Problem to solve.
Pull out every line of the items below that contains the word "Foods", and copy each one in full.

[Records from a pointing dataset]

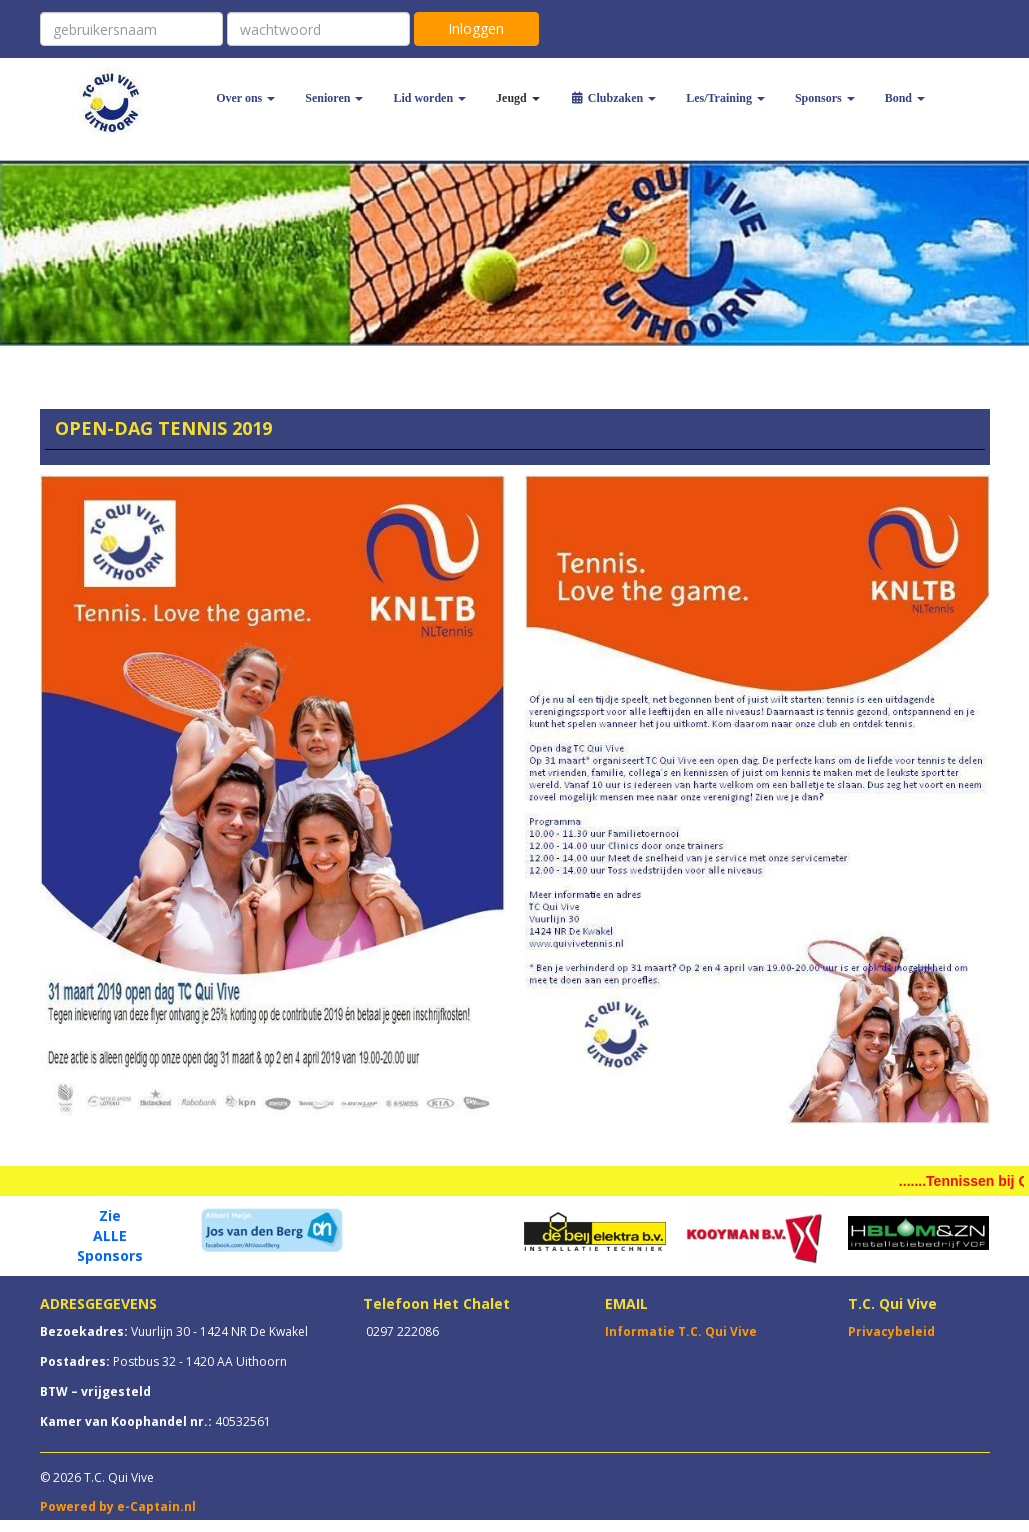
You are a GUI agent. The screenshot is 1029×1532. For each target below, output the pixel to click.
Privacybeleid (891, 1331)
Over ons (245, 98)
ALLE (110, 1235)
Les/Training (725, 98)
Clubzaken (613, 98)
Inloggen (476, 28)
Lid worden (429, 98)
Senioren (334, 98)
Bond (905, 98)
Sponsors (825, 98)
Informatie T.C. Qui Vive (681, 1331)
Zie (110, 1215)
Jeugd (518, 98)
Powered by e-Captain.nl (118, 1506)
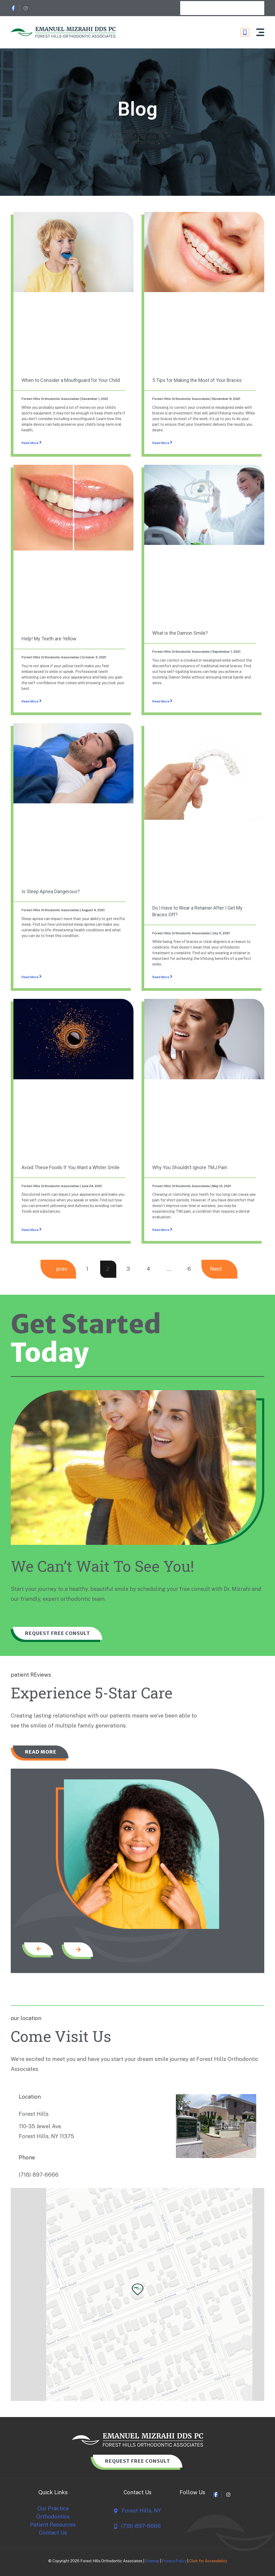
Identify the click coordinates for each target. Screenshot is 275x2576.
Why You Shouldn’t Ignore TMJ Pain (189, 1167)
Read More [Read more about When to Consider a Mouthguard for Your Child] (30, 443)
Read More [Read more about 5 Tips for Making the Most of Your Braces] (161, 443)
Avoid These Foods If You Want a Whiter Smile (70, 1167)
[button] (260, 32)
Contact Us (53, 2532)
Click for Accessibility (208, 2561)
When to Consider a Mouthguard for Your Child (70, 380)
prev (61, 1269)
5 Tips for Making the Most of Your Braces (197, 380)
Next (216, 1269)
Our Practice (53, 2509)
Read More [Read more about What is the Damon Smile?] (161, 701)
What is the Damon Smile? (180, 633)
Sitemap (152, 2561)
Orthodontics (53, 2516)
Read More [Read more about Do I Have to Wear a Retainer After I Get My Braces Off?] (161, 977)
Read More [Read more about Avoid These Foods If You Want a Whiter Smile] (30, 1230)
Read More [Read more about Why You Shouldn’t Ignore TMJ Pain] (161, 1230)
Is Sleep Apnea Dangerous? (50, 891)
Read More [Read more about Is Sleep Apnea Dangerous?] (30, 977)
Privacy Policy (174, 2561)
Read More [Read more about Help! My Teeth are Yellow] (30, 701)
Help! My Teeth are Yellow (49, 638)
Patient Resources (53, 2524)
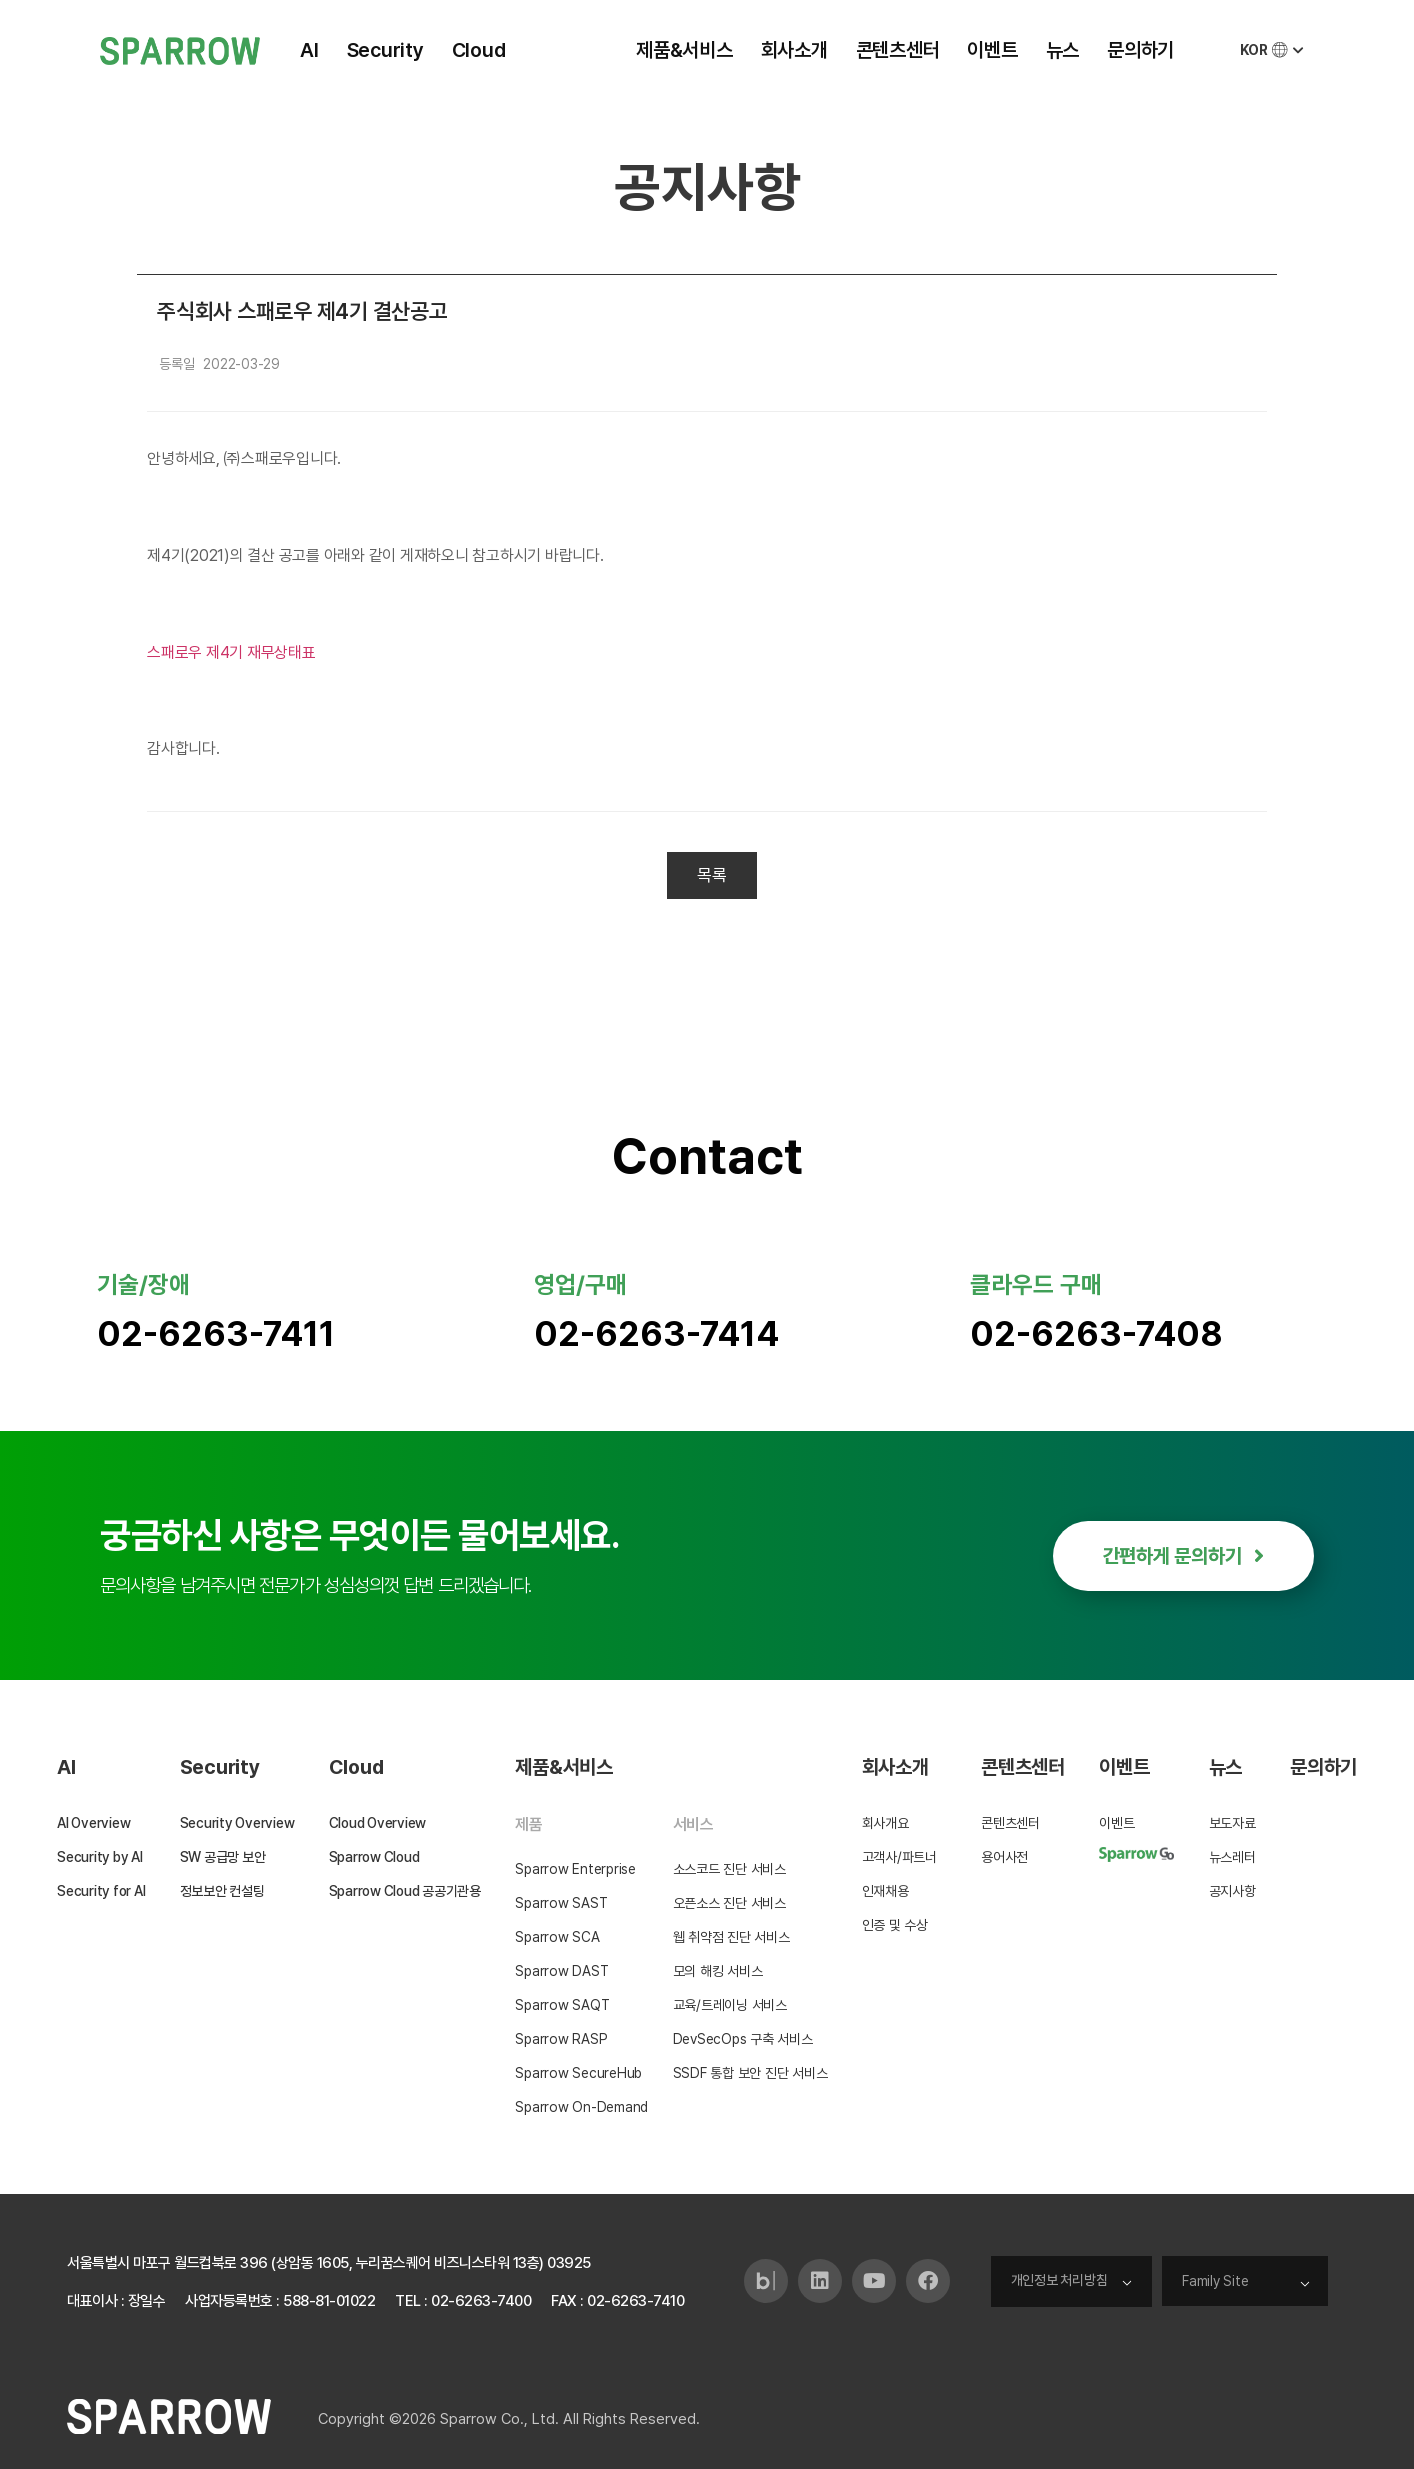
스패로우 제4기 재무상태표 (231, 652)
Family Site (1215, 2281)
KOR (1273, 50)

Problem solution.
Avoid These Foods If You Want a Whiter Smile (70, 1167)
Read More [Read more about Avoid These Foods If You Want a Whiter Smile] (30, 1230)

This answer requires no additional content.